-- Aim of the exercise --
Lines from the one containing "You are a computer-use" to the end of the records, both ends included and exactly as written, are the whole answer, and no pictures go in it.

-- Dataset --

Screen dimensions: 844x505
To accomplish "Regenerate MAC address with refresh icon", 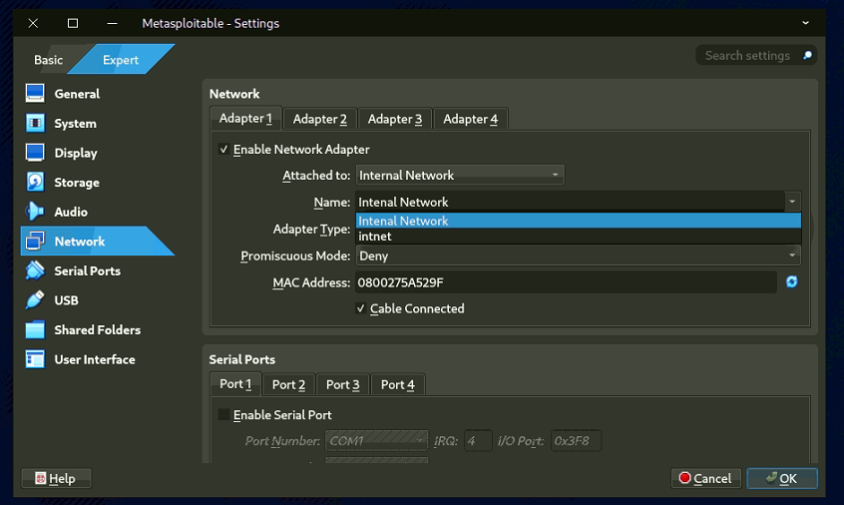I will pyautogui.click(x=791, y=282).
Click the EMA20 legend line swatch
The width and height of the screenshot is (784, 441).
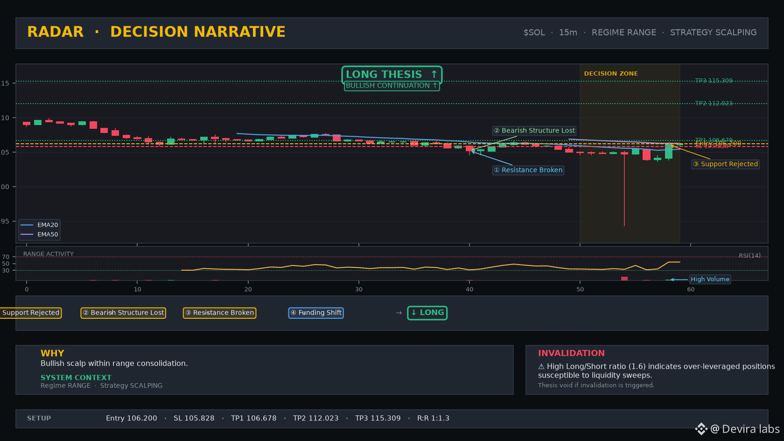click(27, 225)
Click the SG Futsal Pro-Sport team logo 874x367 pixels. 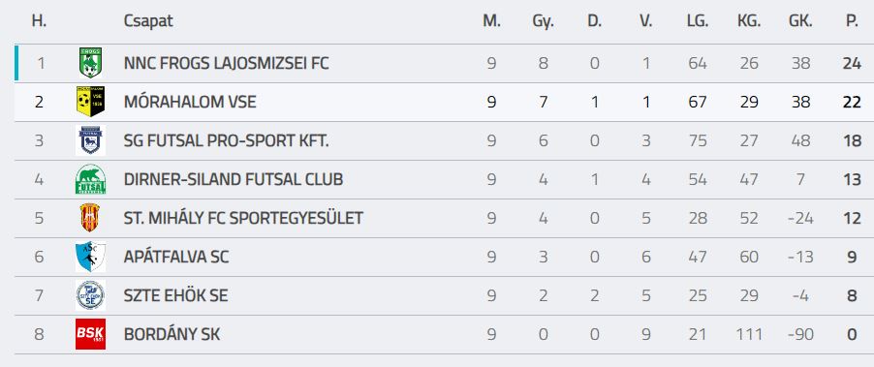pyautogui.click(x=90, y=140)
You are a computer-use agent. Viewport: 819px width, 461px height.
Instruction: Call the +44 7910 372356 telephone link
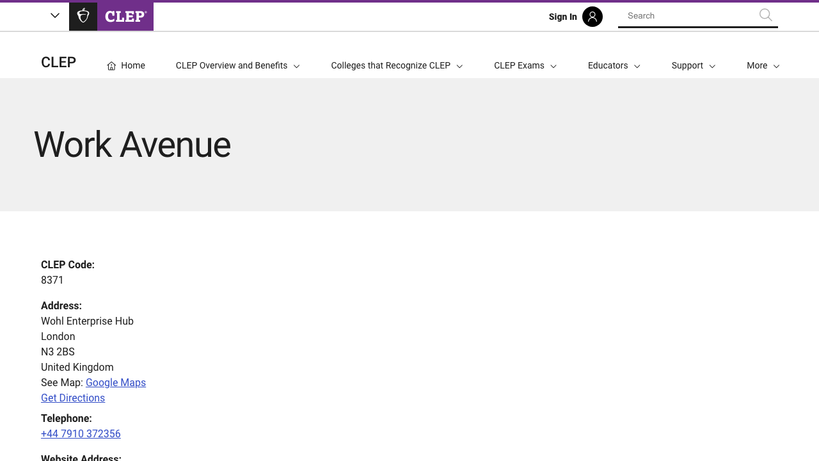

-- Result of this task --
You are a computer-use agent. Viewport: 819px width, 461px height.
Instruction: Call the +44 7910 372356 telephone link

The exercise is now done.